### What is asked
Output the following entries verbatim, preserving every line as given.
####
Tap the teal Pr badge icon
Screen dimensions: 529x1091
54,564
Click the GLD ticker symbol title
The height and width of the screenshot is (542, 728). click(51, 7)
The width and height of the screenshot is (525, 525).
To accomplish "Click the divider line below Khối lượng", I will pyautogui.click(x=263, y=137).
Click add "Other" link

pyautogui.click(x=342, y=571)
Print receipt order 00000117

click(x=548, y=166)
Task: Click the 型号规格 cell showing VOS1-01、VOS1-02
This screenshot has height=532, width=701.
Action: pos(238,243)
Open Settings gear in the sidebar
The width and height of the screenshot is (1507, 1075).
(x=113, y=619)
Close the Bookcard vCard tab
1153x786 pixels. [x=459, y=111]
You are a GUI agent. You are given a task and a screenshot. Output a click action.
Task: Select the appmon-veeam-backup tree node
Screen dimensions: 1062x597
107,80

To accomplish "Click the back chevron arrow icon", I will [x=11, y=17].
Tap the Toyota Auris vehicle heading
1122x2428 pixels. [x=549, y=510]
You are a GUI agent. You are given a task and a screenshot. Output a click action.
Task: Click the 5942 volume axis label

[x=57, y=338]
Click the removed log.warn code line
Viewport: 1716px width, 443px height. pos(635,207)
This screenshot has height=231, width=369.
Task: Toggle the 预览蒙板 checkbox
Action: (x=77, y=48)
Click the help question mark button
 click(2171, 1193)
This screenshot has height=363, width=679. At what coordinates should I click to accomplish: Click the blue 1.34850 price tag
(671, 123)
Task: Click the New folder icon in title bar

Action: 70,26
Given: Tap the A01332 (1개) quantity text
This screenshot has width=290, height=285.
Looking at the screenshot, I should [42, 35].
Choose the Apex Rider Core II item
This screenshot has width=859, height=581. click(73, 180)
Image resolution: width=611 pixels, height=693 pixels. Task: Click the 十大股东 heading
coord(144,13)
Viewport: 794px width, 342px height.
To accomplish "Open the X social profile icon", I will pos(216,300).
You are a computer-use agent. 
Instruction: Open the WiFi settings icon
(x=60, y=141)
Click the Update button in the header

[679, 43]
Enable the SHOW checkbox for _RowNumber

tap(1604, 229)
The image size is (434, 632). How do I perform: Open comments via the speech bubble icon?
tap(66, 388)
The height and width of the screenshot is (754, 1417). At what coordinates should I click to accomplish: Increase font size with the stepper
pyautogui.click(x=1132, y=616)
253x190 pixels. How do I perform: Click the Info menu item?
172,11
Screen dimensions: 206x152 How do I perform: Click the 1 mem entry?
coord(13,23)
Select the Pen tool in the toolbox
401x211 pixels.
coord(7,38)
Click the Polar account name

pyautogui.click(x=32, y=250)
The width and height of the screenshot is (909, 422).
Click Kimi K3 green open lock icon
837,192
####
### Worked solution
Tap the teal Pr badge icon
Screen dimensions: 529x1091
54,564
Click the GLD ticker symbol title
The height and width of the screenshot is (542, 728). click(51, 7)
The width and height of the screenshot is (525, 525).
To accomplish "Click the divider line below Khối lượng", I will pyautogui.click(x=263, y=137).
Click add "Other" link

pyautogui.click(x=342, y=571)
Print receipt order 00000117

click(x=548, y=166)
Task: Click the 型号规格 cell showing VOS1-01、VOS1-02
This screenshot has height=532, width=701.
Action: pos(238,243)
Open Settings gear in the sidebar
The width and height of the screenshot is (1507, 1075).
(x=113, y=619)
Close the Bookcard vCard tab
1153x786 pixels. [x=459, y=111]
You are a GUI agent. You are given a task and a screenshot. Output a click action.
Task: Select the appmon-veeam-backup tree node
Screen dimensions: 1062x597
107,80

To accomplish "Click the back chevron arrow icon", I will [x=11, y=17].
Tap the Toyota Auris vehicle heading
1122x2428 pixels. [x=549, y=510]
You are a GUI agent. You are given a task and a screenshot. Output a click action.
Task: Click the 5942 volume axis label

[x=57, y=338]
Click the removed log.warn code line
Viewport: 1716px width, 443px height. pos(635,207)
This screenshot has height=231, width=369.
Task: Toggle the 预览蒙板 checkbox
Action: (x=77, y=48)
Click the help question mark button
 click(2171, 1193)
This screenshot has height=363, width=679. At what coordinates should I click to accomplish: Click the blue 1.34850 price tag
(671, 123)
Task: Click the New folder icon in title bar

Action: 70,26
Given: Tap the A01332 (1개) quantity text
This screenshot has width=290, height=285.
Looking at the screenshot, I should [42, 35].
Choose the Apex Rider Core II item
This screenshot has width=859, height=581. click(73, 180)
Image resolution: width=611 pixels, height=693 pixels. Task: Click the 十大股东 heading
coord(144,13)
Viewport: 794px width, 342px height.
To accomplish "Open the X social profile icon", I will pos(216,300).
You are a computer-use agent. 
Instruction: Open the WiFi settings icon
(x=60, y=141)
Click the Update button in the header

[679, 43]
Enable the SHOW checkbox for _RowNumber

tap(1604, 229)
The image size is (434, 632). How do I perform: Open comments via the speech bubble icon?
tap(66, 388)
The height and width of the screenshot is (754, 1417). At what coordinates should I click to accomplish: Increase font size with the stepper
pyautogui.click(x=1132, y=616)
253x190 pixels. How do I perform: Click the Info menu item?
172,11
Screen dimensions: 206x152 How do I perform: Click the 1 mem entry?
coord(13,23)
Select the Pen tool in the toolbox
401x211 pixels.
coord(7,38)
Click the Polar account name

pyautogui.click(x=32, y=250)
The width and height of the screenshot is (909, 422).
Click Kimi K3 green open lock icon
837,192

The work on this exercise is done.